I think you may be misunderstanding the term 'inalienable rights'. This simply means natural or moral rights as opposed to civil or legal rights. The Amendments of the US Constitution (which is the topic) was an excellent example of a nation's attempt through its constitution (its foundation) to protect its citizens and to ensure their natural rights are not impeded by the very same government.

I do agree with the post to which I am replying - I just don't think "taking away God" will have an impact on what is defined as inalienable rights. By definition, these rights aren't God-given - they exist because, as a society, we agree that each human being is entitled to these basic rights - just as you illustrated, every person is born with these rights - And as Airspoon illustrated, the US Constitution simply ensures that these inalienable or natural rights are not infringed upon (in theory).

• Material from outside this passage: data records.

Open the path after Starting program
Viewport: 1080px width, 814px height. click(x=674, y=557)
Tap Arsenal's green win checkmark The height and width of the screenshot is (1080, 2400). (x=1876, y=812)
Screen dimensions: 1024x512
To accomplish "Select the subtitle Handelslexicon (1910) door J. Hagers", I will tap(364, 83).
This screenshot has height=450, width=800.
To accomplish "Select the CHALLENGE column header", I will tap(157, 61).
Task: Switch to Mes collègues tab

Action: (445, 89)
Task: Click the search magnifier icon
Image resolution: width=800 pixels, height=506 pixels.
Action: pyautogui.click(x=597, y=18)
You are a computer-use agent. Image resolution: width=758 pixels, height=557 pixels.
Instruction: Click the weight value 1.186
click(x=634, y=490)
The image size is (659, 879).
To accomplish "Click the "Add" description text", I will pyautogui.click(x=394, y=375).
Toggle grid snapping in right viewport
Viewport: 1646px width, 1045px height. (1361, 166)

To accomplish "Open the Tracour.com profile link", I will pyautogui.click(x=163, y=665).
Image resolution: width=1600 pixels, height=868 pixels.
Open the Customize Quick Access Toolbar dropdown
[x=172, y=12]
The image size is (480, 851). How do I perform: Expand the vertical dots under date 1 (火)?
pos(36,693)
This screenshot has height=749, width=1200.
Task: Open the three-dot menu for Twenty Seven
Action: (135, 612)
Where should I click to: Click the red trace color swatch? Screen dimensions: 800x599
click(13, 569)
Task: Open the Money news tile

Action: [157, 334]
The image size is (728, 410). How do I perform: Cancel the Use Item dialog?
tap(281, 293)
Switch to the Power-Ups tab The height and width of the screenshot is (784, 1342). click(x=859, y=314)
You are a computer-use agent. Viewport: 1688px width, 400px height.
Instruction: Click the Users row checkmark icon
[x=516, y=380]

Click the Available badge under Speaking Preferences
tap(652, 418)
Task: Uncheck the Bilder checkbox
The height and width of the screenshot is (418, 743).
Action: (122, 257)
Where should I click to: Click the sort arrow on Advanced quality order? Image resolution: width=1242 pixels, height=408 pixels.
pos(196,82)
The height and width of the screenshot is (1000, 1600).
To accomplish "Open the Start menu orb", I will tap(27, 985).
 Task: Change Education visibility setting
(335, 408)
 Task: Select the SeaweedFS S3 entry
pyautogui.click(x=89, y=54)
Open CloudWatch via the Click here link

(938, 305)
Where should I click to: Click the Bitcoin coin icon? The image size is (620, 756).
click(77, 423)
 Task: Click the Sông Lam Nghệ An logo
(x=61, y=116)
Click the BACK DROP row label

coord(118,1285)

I believe the largest threat to the infringement of our rights is fear-based politicking, i.e. using unfortunate events that are extremely infrequent in reality to instill fear in the populace - which are ultimately and slowing reducing the effectiveness of any nation's protection of its citizens natural or inalienable rights. It sadness and disgusts me to say, but lately this is seemingly by design.

[edit - clarity]

[Edit to add: The only Christian New Testament God-given right that I'm aware of is free-will - And even this isn't true for the old testament, which endorses slavery in numerous passages - which goes so far as defining what a slave owner is and isn't allowed to do to their slaves.]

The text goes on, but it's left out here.